The ordered structure of ice dissolves little by little into disorder when a tiny burst of light hits an ice crystal. At least that's what computer simulations of the process carried out by Swedish researchers from the University of Uppsala would suggest. The study could have implications for understanding one of the most anomalous materials we know, water, H2O.
Carl Caleman and David van der Spoel simulated what would happen if a burst of light lasting just a fraction of a second were to hit an ice crystal. Writing in the journal Angewandte Chemie, they suggest that the energy absorbed from the burst of light by the ice will first make the bonds between hydrogen and oxygen atoms in the frozen water oscillate. Within a few picoseconds (millionths of a millionth of a second) the energy of these oscillations is converted into twists and turns that break apart the previously locked together water molecules, causing the ice crystal to melt. However, some semblance of crystalline order remain visible for some time after this until the ice is completely melted.

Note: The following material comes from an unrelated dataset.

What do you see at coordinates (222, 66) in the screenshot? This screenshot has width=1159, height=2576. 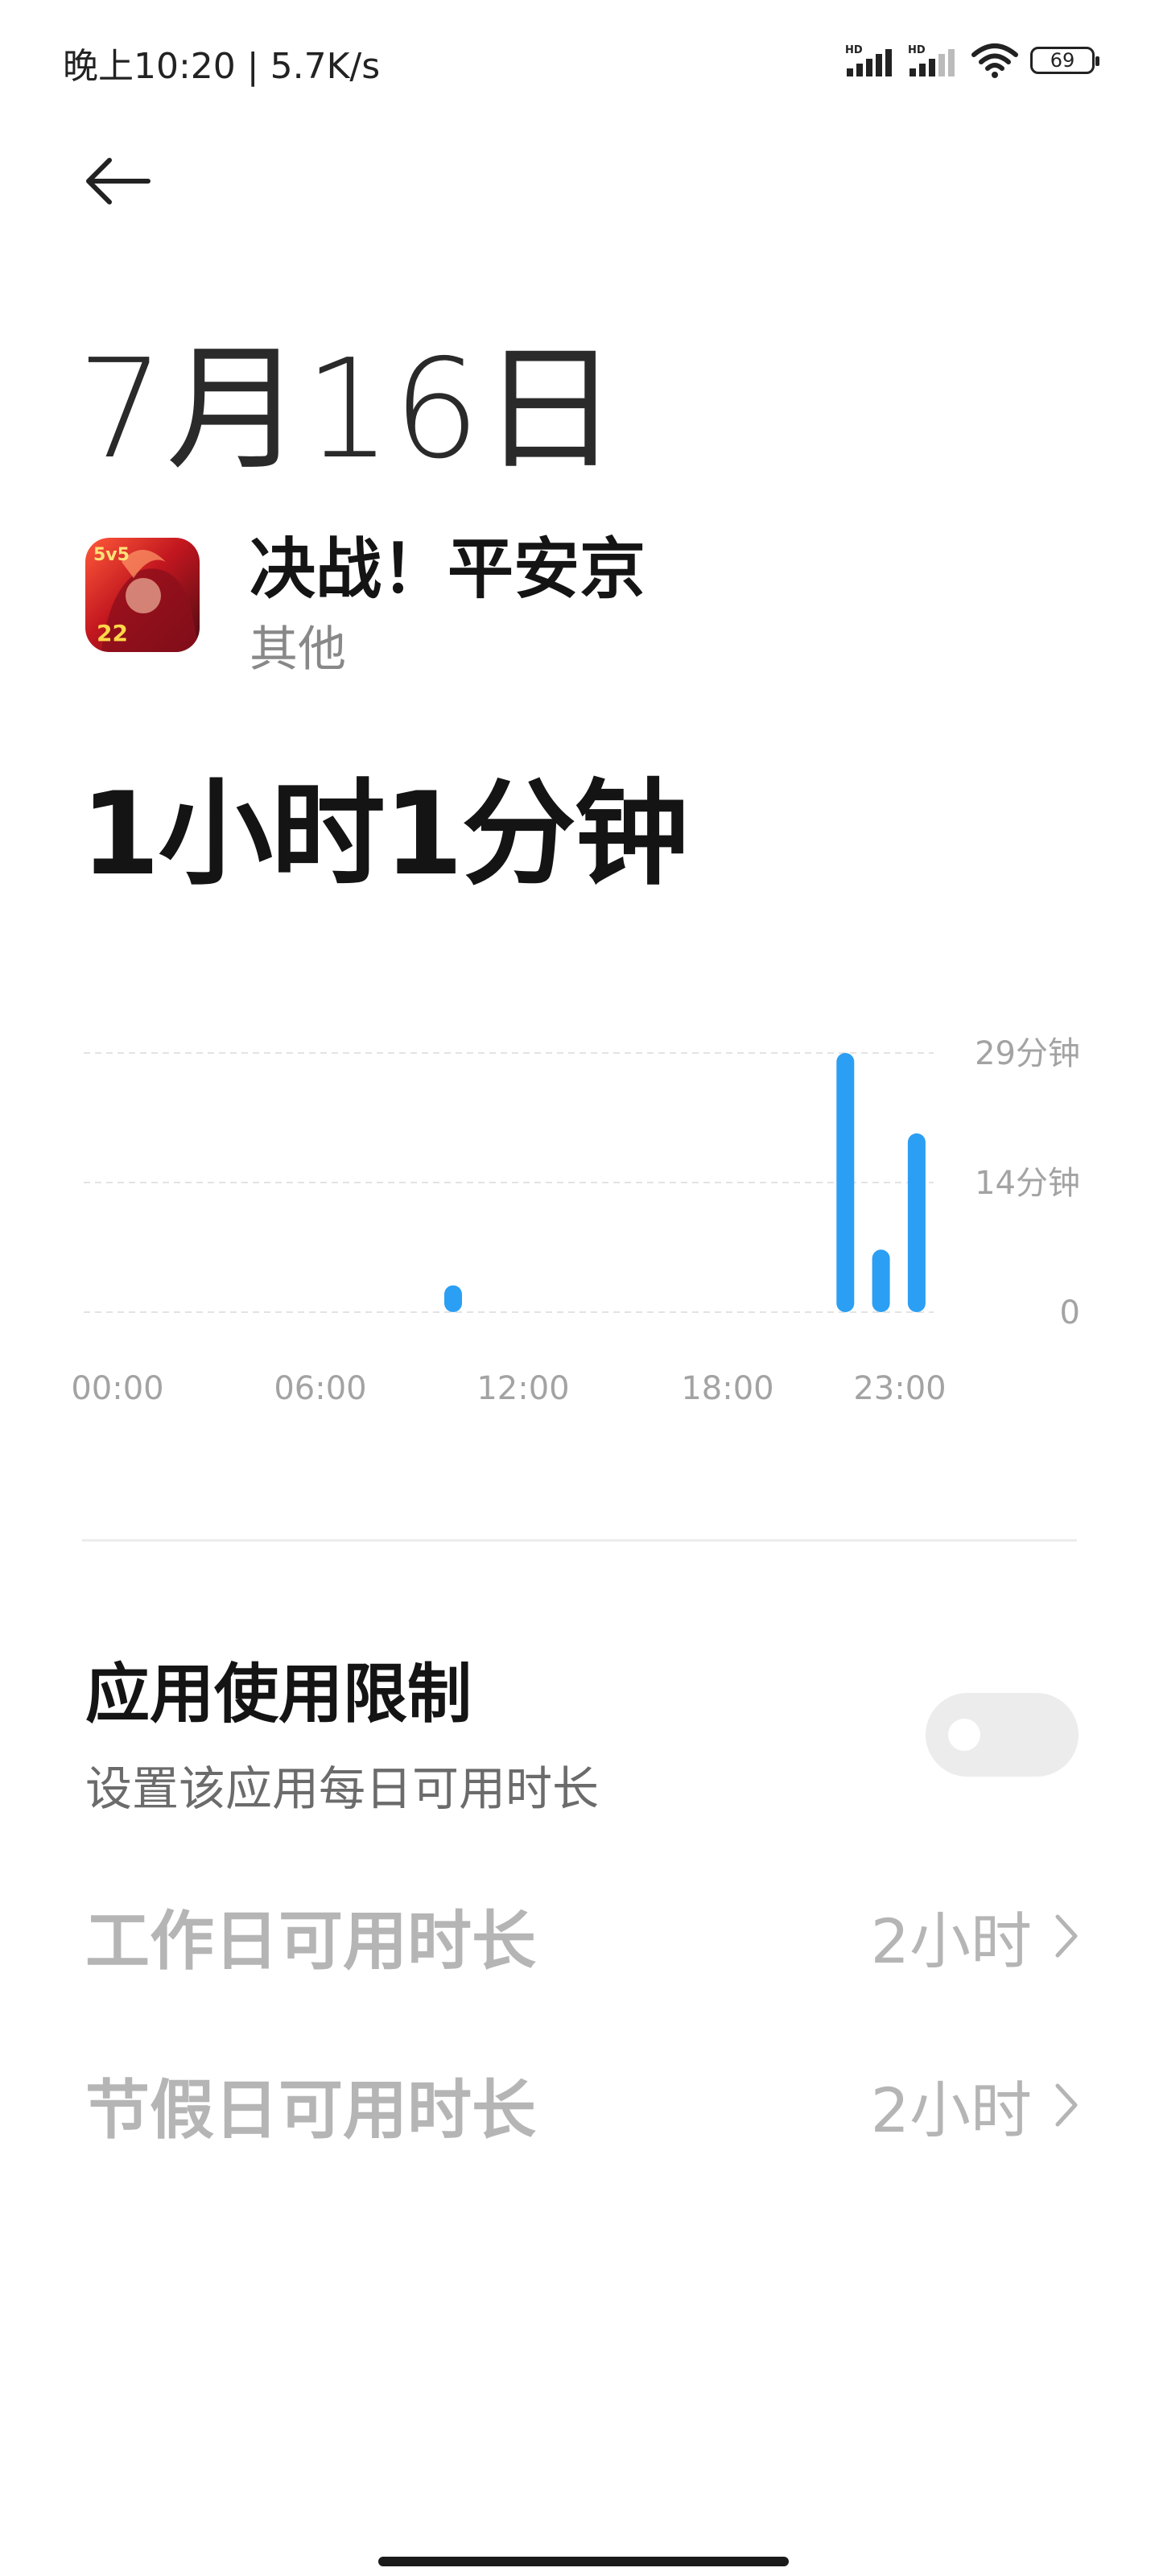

The common form of ice crystals is known as hexagonal ice. In this form the oxygen atoms of the water molecules are arranged in a tetrahedral lattice. Each water molecule is bound to four neighboring molecules by means of bridging hydrogen bonds, leading to an average of two bridges per molecule. In water, there are, on average, only 1.75 bridging hydrogen bonds per molecule.
Caleman and van der Spoel's molecular dynamics movie of melting ice made it possible for them to simultaneously describe both the structure and the dynamics of the melting system with atomic resolution and with a time resolution (frame-rate) of the order of femtoseconds (10-15 s, billionths of a millionth of a second).